1961 Buddy Shuman 250
- Date: September 9, 1961
- Official name: Buddy Shuman 250
- Location: Hickory Speedway, Hickory, North Carolina
- Course: Permanent racing facility
- Course length: 0.644 km (0.400 miles)
- Distance: 250 laps, 100 mi (150 km)
- Weather: Very hot with temperatures of 87.1 °F (30.6 °C); wind speeds of 11.1 miles per hour (17.9 km/h)
- Average speed: 67.529 mph (108.677 km/h)
- Attendance: 10,500

Pole position
- Driver: Rex White; / Rex White

Most laps led
- Driver: Ned Jarrett / B.G. Holloway
- Laps: 160

Winner
- No. 4: Rex White / Rex White

Television in the United States
- Network: untelevised
- Announcers: none

= 1961 Buddy Shuman 250 =

Auto race held at Hickory Speedway in 1961

The 1961 Buddy Shuman 250 was a NASCAR Grand National Series event that was held on September 8, 1961, at Hickory Speedway in Hickory, North Carolina.

==Background==
Hickory Motor Speedway is a short track located in Hickory, North Carolina. It is one of stock car racing's most storied venues, and is often referred to as the "World's Most Famous Short Track" and the "Birthplace of the NASCAR Stars".

The track first opened in 1951 as a 1/2 mi dirt track. Gwyn Staley won the first race at the speedway and later became the first track champion.

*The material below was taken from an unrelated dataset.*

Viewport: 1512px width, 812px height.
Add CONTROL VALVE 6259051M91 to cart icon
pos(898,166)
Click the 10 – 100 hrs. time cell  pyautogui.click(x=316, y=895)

Drivers such as Junior Johnson, Ned Jarrett, and Ralph Earnhardt also became track champions in the 1950s, with Earnhardt winning five of them.

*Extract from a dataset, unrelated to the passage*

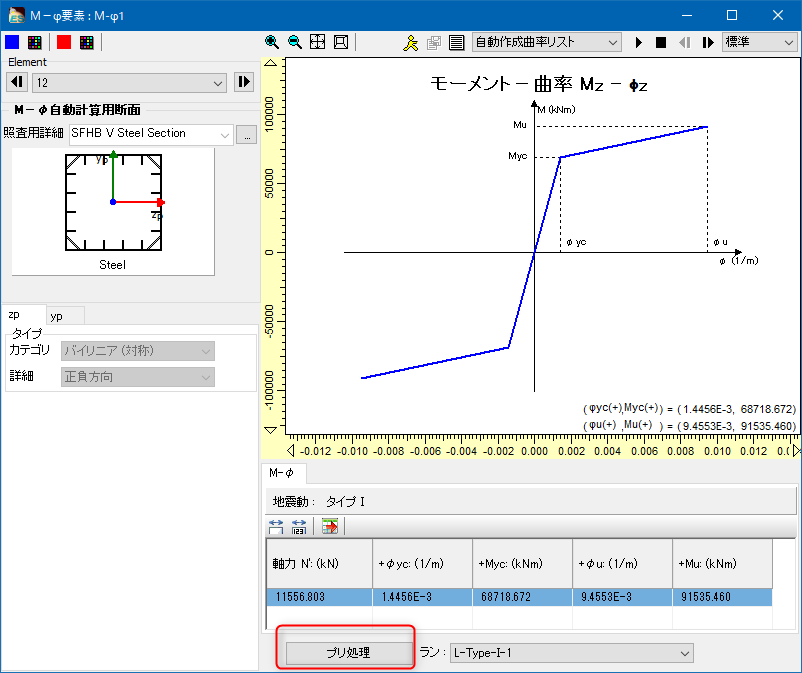Click the table export icon with red arrow
Image resolution: width=802 pixels, height=673 pixels.
coord(330,526)
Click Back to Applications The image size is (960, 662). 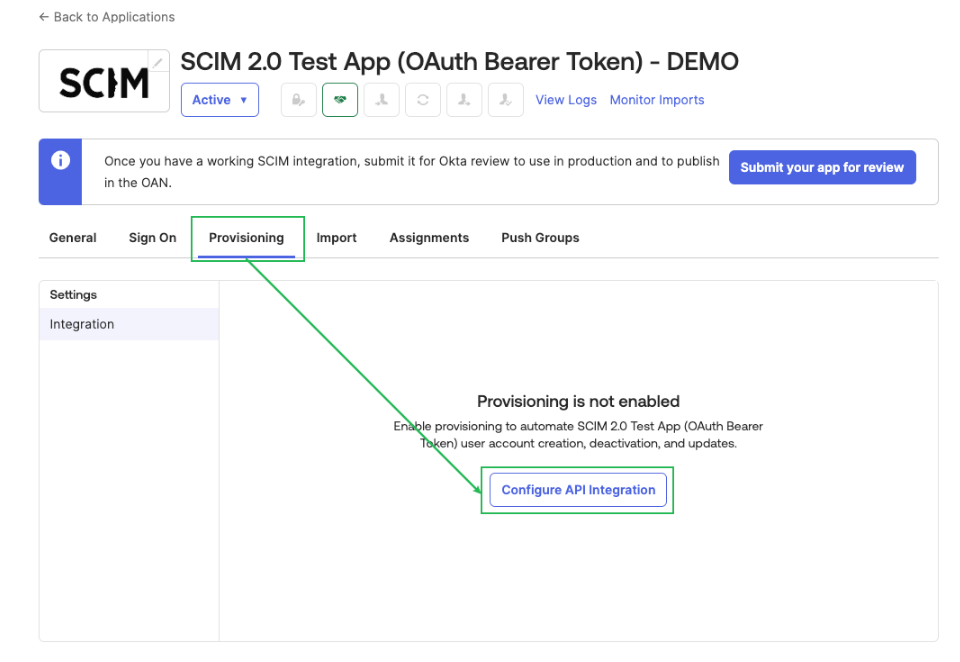(106, 17)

In 1953, NASCAR's Grand National Series (later the Cup Series) visited the track for the first time. Tim Flock won the first race at the speedway, which became a regular part of the Grand National schedule. After winning his track championship in 1952, Junior Johnson became the most successful Grand National driver at Hickory, winning there seven times.

The track has been re-configured three times in its history. The track became a 0.4-mile (644 meters) dirt track in 1955, which was paved for the first time during the 1967 season.

==Race report==
Two hundred and fifty-two laps were accomplished on a dirt track spanning 0.400 mi. The race took one hour and twenty-eight minutes to complete (the approximate length of three modern 30-minute sitcoms aired simultaneously). The pole position speed achieved by eventual winner Rex White was 72.290 mph. Jack Smith would become the eventual second-place finished after being outlapped by White in front of 10500 live spectators. Two cautions slowed the race for an undetermined length of laps. Junior Johnson would crash on lap 58 in his 1961 Pontiac Catalina machine while the winning vehicle would be classified as a Chevrolet with a 1961 model year (presumably a Bel Air). Being a modest race on a short dirt track, the highest prize that was awarded at the time was $900 ($ in current U.S. dollars).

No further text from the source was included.